The somesthetic senses consist of the cutaneous (skin) senses (pressure, pain, warmth, cold), the kinesthetic sense, and the vestibular senses. Receptors for the kinesthetic senses, which provide information on the position of the limbs, are located in the muscles and joints. Receptors for the vestibular senses, which provide information on the position and movement of the head, are located in the inner ear. The receptors for the vestibular senses consist of hair cells in the semicircular canals and the vestibular sacs. The hair-cell receptors in the semicircular canals are sensitive to movement of the head in three dimensions—the so-called rotational sense; the hair-cell receptors in the vestibular sacs, from which crystals of calcium carbonate, or otoliths, are suspended, provide information on the position of the head and linear movement.
Even after many decades of research, the receptors for the cutaneous and kinesthetic senses have still not been clearly differentiated. Examination of cross-sections of the skin reveals various structures that have been proposed as receptors for the respective sensations: Meissner corpuscles—touch, Pacinian corpuscles — deep pressure, Ruffini cylinders—warmth, Krause end bulbs — coldand free nerve endings—touchand pain. In addition, structures designated as annulospiral endings and flower—spray endings, which are found in muscles and joints, have been proposed as the receptors for kinesthetic sensitivity. Unfortunately, the validity of these matchings has not been completely confirmed.

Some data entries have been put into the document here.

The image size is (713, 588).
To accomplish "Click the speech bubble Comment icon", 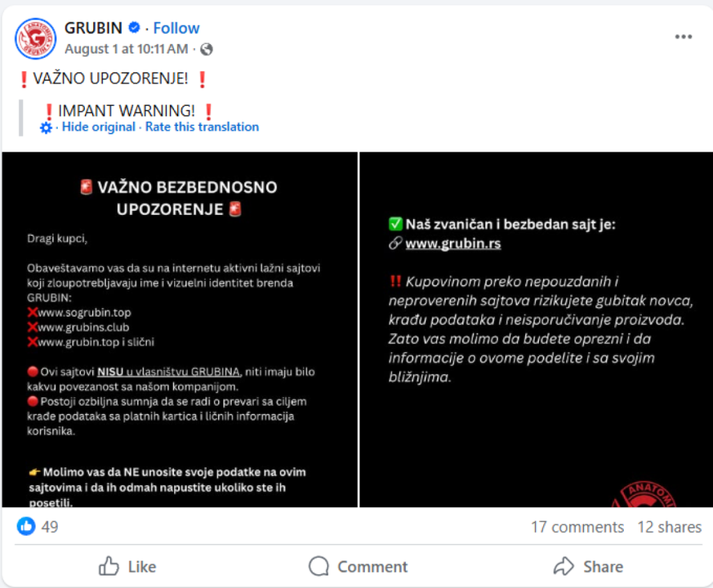I will tap(318, 566).
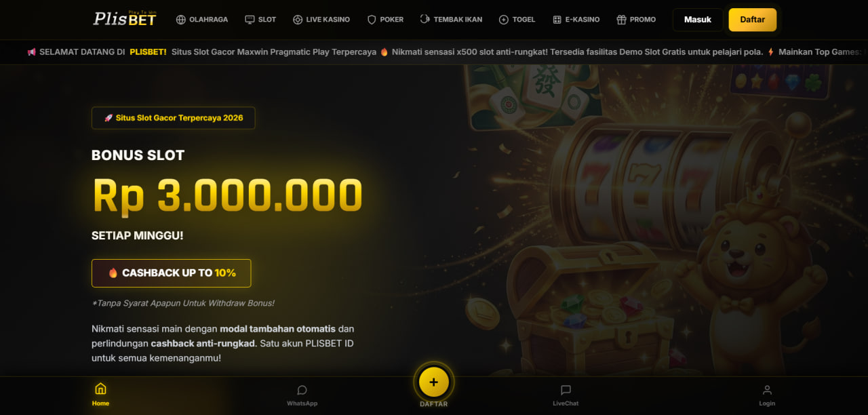Click the PlisBET logo
The width and height of the screenshot is (868, 415).
[125, 18]
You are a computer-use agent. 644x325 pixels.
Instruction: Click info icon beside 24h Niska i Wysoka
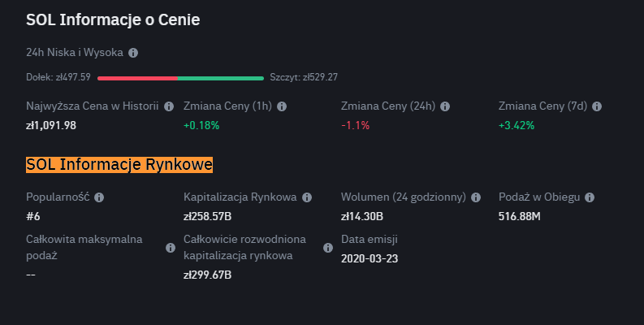point(133,53)
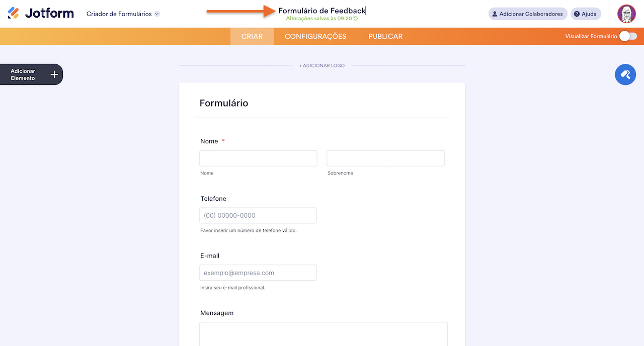Image resolution: width=644 pixels, height=346 pixels.
Task: Select the CRIAR tab
Action: [252, 36]
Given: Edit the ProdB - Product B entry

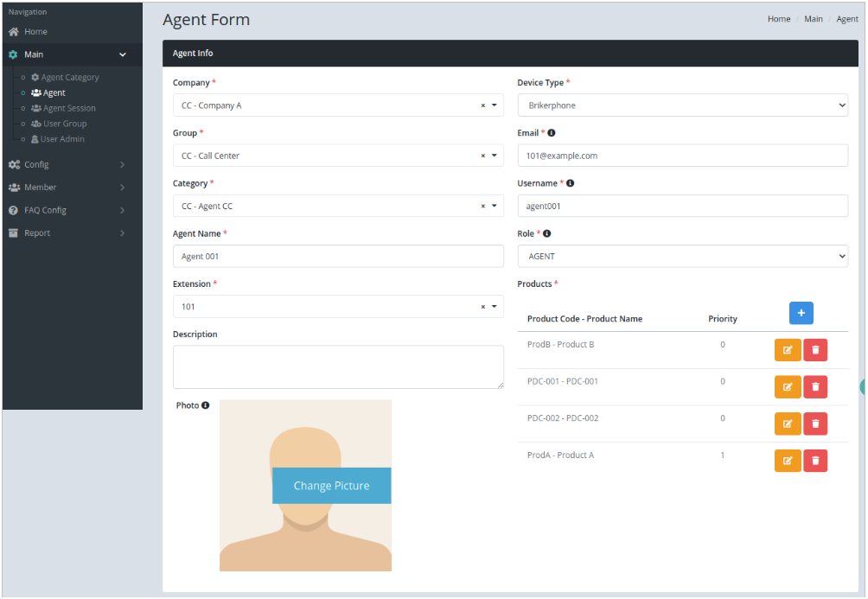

Concerning changes in the various somesthetic senses with aging, touch sensitivity has been found to remain relatively unchanged until the early fifties, after which the absolute threshold for touch increases. The increase in touch thresholds with age is greater in the smooth (nonhairy) portions of the skin than in the hair—covered parts (Axelrod & Cohen, 1961; Kenshalo, 1977). Furthermore, Corso (1977) demonstrated that touch sensitivity on the ankles, knees, and other lower areas in the lower extremities is more impaired with aging than touch sensitivity to the wrists, shoulders, and other areas in the upper extremities of the body.
Sensitivity to vibratory stimuli of the sort used in a massage or neurologi— cal exam also declines with aging, particularly when the vibrations are of high frequency (Verrillo, 1980). The effects of aging per se should be distin— guished from those of disorders such as thiamin deficiency and diseases such as anemia and diabetes, which are also associated with reduced vibratory sensitivity.
The results of research on age—related changes in temperature sensitivity are mixed, but, in general, there appear to be slight increases in the absolute thresholds for both warmth and cold (Schieber, 1992; Whitbourne, 1985). Furthermore, the ability of the body to regulate extremes of temperature declines with aging. After age 65, there is a significant decrease is the temperature of the skin and body core (Verrillo & Verrillo, 1985).
Impairments in sensitivity of both the kinesthetic and vestibular senses have been observed in later life. In summarizing findings on active and passive movement of the muscles and joints, Ochs, Newberry, Lenhardt, and Harkins (1985) concluded that with increasing age, there is greater deterioration in the perception of movement for the great toe, several joints, the knees, and the hips, whereas judgments of tension with active movement of these structures are relatively unaffected. Decrements in the sense of balance occurring with aging are associated with feelings of dizziness and sensations of spinning (vertigo). Such decrements, which are accompanied by increased body sway, can result in the loss of balance and severe falls. However, vision can help compensate for decrements in vestibular sensations and enable the person to keep from falling.
Of all the somesthetic senses, the greatest amount of research on age-related changes has been conducted on the sense of pain. The results of earlier investigations suggested that older adults are less sensitive than younger adults to pain (Kenshalo, 1977; Whitbourne, 1985). This conclusion continues to enjoy fairly wide support. Recent studies, however, have pointed to a confounding variable, namely, the tendency on the part of older adults to underreport lower levels and overrate higher levels of pain (Harkins, Price, & Martinelli, 1986). Older adults tend to be more cautious in their reports than younger adults, reporting that they feel pain only when they are certain that it is present. Changes in pain sensitivity with age also vary with the area of the body stimulated, the type of stimulation, and various personal and social factors. Attention, attitudes, beliefs, emotions, ethnic background, motivation, personality traits, prior experience, socioeconomic status, and suggestion are also related to the perception of pain.